> [Texte source]:
Non, dans cette chronique, je ne vous parlerai pas du temps froid et pluvieux qui pourrit notre joli mois de mai 2013. Je ne vous entretiendrai pas non plus du raz le bol général qu’éprouvent les gens. Je ne vous déballerai aucune statistique claironnant que ce printemps bat des records de température, en froid bien sûr! Non, j’espère juste vous apporter un petit coin de soleil, vous faire rire, au moins sourire.
Sale temps pour les mouches ? Oui, ces dernières, comme les abeilles ne sortent pas en dessous de 14 degrés. Elles sont donc à plaindre. Par contre vous, pourquoi continuez-vous à rechigner? À râler en bon Français qui se respecte? La mouche, elle, subit. Et c’est une histoire de survie pour ces formidables insectes ailés de l’ordre des diptères car, avec le temps pourri de ce joli mois de mai, elles ne peuvent se reproduire. L’abeille, elle, ne viendra pas polliniser vos arbres fruitiers. Mais vous, de quoi vous plaignez-vous?
Allez donc aux escargots ou pêcher la grenouille, bottez-vous pour aller observer la nature. Ce merveilleux printemps n’a pas été depuis longtemps aussi vert. De ces verts fragiles et éphémères, tendres et lumineux. La primevère, la violette, l’ail des ours, le tussilage, le magnolia, le lilas, malgré le temps, ont accompli leur cycle: ils nous ont offert leurs fleurs et leurs parfums, se souciant de la pluie comme de leurs premières feuilles. En ma montagne, les saules n’ont jamais été aussi fournis, touffus, puissants. Les sureaux rouges se sont parés de folioles mordorées érigées vers le ciel vers lequel s’ouvrent les panicules de fleurs en grappes. Les orties dégagent une telle énergie que je les cueille à main nue pour réaliser des coulis, purées, potages et macérations pour le jardin. La berce et l’égopode n’ont jamais été aussi goûteux: je m’en délecte. Dans mon jardin potager, aucune plante n’est parasitée. Les limaces et autres limaçons ont fort à faire avec les pissenlits géants. Jamais les toxiques boutons d’or n’ont été aussi jaunes: ils irradient: c’est le moment pour savoir si vous aimez le beurre.
Sale temps pour les mouches, en effet. Restez donc au chaud, prenez votre mal en patience, vous verrez quand l’été arrivera, on fera la fête jusqu’à l’aube!

> [Entrées du listing]:
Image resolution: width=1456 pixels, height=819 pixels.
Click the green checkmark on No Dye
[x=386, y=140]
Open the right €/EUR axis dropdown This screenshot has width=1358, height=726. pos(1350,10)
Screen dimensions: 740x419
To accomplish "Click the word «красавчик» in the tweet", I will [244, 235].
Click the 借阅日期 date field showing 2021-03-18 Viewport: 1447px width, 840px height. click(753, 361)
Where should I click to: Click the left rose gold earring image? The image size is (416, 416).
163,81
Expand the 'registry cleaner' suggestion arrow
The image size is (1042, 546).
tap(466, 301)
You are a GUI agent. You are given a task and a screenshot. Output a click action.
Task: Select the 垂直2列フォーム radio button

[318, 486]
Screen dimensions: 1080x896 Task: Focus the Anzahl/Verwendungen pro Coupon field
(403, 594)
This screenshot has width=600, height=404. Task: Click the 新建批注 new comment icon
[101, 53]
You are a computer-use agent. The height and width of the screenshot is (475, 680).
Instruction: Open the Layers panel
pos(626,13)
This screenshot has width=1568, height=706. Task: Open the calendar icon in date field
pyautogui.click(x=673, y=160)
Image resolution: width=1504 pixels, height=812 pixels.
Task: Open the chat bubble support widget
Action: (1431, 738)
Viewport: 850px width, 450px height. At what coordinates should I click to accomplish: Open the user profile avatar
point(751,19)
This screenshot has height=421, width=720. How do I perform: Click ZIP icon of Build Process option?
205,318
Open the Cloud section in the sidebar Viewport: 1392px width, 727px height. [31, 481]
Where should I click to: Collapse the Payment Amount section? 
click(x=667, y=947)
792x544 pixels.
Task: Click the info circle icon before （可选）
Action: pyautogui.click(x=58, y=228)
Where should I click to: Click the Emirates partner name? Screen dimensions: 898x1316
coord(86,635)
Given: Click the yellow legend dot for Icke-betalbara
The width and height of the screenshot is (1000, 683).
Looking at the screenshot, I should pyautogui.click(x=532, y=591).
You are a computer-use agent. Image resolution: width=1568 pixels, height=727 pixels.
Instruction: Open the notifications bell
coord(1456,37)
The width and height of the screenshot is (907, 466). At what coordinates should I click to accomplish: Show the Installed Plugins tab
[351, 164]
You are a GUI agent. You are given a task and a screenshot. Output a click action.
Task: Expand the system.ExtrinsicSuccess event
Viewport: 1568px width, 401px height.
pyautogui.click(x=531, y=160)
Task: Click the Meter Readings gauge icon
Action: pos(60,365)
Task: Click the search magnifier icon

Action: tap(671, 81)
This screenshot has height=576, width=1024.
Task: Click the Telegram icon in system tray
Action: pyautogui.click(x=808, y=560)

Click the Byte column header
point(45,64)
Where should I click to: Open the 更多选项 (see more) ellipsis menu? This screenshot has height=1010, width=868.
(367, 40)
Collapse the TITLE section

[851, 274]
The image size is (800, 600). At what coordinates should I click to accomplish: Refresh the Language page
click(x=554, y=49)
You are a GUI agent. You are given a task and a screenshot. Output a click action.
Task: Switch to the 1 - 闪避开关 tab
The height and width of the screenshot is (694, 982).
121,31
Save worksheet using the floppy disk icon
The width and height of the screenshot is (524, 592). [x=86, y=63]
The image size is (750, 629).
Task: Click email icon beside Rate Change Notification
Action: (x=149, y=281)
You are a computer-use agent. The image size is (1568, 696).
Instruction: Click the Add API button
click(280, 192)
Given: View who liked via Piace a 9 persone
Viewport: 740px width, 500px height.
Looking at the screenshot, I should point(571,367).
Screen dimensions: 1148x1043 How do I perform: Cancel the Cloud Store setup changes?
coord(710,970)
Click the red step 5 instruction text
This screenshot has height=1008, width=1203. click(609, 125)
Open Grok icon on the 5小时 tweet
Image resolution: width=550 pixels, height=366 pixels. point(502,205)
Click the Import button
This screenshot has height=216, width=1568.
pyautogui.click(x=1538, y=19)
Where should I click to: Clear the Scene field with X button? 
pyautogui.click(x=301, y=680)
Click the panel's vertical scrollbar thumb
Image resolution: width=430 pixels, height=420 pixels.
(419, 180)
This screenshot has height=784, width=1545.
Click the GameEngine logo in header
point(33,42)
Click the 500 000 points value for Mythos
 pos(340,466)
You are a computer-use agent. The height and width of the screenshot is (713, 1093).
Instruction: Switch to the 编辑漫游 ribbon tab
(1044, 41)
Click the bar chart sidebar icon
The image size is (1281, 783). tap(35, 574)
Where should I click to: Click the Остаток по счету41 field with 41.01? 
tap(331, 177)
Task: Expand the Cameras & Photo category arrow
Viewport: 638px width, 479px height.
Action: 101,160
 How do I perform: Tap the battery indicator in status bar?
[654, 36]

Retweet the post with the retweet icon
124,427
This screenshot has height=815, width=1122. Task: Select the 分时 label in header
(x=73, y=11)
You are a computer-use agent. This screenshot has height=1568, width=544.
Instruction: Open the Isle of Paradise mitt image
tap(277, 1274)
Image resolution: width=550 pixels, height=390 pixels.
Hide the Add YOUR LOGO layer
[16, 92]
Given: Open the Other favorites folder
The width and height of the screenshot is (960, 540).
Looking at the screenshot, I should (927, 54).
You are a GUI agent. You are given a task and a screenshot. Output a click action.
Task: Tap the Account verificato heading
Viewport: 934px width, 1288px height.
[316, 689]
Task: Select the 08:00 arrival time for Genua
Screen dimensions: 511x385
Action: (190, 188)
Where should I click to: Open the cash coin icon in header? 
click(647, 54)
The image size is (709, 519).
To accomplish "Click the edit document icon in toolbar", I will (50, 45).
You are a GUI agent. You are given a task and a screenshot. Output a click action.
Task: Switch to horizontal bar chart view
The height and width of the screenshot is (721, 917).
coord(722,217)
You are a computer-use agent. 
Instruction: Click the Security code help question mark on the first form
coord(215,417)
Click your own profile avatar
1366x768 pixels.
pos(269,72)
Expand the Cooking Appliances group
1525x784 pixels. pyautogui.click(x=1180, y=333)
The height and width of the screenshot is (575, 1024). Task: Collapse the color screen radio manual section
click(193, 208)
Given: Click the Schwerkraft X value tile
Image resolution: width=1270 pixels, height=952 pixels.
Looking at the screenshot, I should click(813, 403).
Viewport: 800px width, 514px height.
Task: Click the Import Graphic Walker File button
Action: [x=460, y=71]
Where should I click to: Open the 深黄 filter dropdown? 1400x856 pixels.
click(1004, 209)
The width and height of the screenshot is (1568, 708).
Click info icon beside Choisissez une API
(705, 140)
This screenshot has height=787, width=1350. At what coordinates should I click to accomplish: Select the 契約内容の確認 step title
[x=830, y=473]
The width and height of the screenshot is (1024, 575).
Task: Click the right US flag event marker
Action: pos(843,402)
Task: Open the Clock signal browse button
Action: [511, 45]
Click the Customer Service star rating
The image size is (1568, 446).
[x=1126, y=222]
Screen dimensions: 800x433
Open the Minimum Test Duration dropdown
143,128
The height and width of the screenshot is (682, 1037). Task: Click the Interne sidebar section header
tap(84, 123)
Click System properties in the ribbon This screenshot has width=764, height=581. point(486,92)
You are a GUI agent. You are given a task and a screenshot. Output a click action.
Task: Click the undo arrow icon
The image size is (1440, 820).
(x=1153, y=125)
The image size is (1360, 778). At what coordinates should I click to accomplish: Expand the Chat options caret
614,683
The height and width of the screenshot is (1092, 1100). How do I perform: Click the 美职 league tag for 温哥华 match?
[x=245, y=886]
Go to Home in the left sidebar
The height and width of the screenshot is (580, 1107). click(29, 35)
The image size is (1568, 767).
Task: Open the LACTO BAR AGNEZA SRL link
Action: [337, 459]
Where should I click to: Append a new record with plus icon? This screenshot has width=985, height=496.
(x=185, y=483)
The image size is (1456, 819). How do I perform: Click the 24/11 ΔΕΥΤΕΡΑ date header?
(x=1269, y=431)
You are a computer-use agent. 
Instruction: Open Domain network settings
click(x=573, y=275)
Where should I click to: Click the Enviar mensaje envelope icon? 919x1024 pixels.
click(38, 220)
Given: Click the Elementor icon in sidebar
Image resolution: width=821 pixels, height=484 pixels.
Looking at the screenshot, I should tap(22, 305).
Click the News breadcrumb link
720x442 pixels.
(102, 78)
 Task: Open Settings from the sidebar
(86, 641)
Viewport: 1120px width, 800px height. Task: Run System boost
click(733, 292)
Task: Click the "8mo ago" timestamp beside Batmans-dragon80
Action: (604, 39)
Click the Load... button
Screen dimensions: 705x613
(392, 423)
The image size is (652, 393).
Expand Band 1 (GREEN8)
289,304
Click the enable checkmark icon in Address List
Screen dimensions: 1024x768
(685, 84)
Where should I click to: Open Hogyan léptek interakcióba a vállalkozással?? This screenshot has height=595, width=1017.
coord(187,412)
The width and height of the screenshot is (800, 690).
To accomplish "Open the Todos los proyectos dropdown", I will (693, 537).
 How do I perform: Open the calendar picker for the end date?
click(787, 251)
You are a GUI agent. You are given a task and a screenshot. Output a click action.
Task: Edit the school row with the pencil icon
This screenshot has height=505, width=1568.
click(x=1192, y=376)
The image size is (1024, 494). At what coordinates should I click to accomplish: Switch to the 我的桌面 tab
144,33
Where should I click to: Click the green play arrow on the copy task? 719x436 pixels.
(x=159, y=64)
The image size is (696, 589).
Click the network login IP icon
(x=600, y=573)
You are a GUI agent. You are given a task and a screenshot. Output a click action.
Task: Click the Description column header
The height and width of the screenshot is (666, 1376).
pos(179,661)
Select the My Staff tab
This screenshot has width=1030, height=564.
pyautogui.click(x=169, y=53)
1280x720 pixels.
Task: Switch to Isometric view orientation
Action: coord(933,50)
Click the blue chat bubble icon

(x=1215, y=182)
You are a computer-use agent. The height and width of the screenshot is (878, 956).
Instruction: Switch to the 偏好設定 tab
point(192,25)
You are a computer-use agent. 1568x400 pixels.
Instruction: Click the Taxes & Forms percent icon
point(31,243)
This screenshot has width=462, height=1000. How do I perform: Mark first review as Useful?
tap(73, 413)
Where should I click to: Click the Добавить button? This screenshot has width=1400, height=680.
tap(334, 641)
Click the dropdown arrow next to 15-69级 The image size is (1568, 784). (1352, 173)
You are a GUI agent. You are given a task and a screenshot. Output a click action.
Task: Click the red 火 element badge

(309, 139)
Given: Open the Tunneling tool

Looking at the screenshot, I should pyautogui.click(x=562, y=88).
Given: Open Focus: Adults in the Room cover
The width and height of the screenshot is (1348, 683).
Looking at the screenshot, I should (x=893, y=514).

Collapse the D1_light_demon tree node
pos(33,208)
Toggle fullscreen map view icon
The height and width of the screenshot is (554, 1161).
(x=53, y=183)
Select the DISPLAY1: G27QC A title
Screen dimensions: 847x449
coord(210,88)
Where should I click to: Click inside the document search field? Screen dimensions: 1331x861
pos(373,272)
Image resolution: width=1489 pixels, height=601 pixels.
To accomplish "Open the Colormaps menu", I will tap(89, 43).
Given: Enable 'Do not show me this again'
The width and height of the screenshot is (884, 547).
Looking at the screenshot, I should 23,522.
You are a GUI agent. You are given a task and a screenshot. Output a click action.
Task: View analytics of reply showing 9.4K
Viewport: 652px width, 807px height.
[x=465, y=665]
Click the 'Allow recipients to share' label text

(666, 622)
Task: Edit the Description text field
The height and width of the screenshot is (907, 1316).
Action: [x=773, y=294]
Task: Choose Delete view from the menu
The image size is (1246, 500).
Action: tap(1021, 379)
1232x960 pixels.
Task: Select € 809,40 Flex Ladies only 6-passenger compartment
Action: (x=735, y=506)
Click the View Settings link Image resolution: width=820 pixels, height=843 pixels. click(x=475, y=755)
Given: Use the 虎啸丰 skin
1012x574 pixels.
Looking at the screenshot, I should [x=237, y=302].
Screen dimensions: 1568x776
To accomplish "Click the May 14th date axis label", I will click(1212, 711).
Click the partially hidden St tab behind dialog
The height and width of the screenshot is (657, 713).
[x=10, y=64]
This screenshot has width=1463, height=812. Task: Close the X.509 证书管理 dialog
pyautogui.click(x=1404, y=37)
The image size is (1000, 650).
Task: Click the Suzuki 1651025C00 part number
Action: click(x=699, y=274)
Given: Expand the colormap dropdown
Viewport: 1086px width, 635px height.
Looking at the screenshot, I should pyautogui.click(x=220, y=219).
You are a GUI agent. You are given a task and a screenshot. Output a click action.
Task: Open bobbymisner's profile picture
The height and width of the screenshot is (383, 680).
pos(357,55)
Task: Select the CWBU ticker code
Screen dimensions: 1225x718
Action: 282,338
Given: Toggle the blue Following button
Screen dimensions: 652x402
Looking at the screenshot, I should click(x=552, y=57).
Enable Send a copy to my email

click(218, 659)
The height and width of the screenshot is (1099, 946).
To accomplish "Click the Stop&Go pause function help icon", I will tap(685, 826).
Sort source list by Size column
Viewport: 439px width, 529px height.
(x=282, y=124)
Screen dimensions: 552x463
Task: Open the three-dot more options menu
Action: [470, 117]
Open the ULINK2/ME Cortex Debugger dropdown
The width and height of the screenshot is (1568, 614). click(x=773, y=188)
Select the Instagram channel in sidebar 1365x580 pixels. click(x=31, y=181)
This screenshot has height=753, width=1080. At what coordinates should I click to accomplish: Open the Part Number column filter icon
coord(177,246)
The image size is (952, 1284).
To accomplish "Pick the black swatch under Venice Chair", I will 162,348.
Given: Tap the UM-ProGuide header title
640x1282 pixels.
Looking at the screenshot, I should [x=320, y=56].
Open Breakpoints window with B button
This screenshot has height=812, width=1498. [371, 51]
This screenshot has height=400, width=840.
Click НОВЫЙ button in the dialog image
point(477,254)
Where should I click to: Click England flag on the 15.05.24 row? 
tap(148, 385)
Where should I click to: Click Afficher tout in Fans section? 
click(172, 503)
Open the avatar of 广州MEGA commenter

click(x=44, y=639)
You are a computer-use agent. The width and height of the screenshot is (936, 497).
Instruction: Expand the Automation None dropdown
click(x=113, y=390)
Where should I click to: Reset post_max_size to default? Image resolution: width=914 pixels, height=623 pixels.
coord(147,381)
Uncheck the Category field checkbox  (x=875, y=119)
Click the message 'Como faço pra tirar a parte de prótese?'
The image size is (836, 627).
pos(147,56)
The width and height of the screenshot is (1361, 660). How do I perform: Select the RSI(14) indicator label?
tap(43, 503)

> [Consigne]:
Reprenez la chronique sur le mauvais temps de mai 2013 à la suite de sa dernière phrase et prolongez-la dans le même ton.

> [Réponse]:
Sale temps pour les mouches, oui! Mais en cette fin du mois de mai, il y a des choses qui me dépriment plus que le temps: un vendeur de Mr Bricolage a oublié de passer ma commande pour ma tête de débroussailleuse. Paraît que le fax n’est pas passé. On est peu de chose. On m’a dit de rappeler car le vendeur amnésique est en congé cette semaine. Chez Brico Dépôt, on m’a vendu une lunette de WC “aux normes standards” dont il manque cinq centimètres pour épouser parfaitement la forme ovale de la céramique blanche. Avec le temps et un peu d’exercices, on s’habitue à la lunette en bois chinois. METRO m’averti lundi par téléphone que le mixer “Robot Coupe” que j’ai commandé depuis trois semaines est enfin arrivé. Mais ce jour, on me donne l’exemplaire de démonstration dans une boîte polystyrène défoncée: je refuse! Ce matin à la pharmacie, on ne me trouve pas dans l’ordinateur: le chef est appelé avec le sous-chef. La vendeuse assiste au duel homme-machine. Puis-je donc être soigné sans l’avis de l’ordinateur? À la poste de mon village, je veux envoyer un colis de 12 kg: manque de pot, leur balance est limitée à dix kilos. Faut-il que j’aille dans une “Grande Poste”. Je reçois un courrier de la RSI m’invitant à régler une bizarre somme majorée de dix pour cent: je n’ai jamais eu le moindre appel de cotisation. Une dame à l’accent asiatique me harcèle au téléphone, de la part d’éco-énergie EDF, au moment des horaires de repas. Voilà au moins quinze fois que je l’envoie sur les roses, mais, telle une tique, elle s’accroche.
Mais largement plus pire que le pire c’est les photos d’identité. Elles doivent êtres conformes. Sur les côtés de la boîte rectangle de l’appareil automatique de la gare, c’est indiqué qu’elles sont conformes. Génial, super! Je m’efforce de ne point sourire car c’est formellement interdit. Je prends donc ma tête de bagnard fraichement sorti de chez le coiffeur. J’ajuste le siège, fais gaffe que mon visage soit bien dans le cercle, ferme le rideau, etc.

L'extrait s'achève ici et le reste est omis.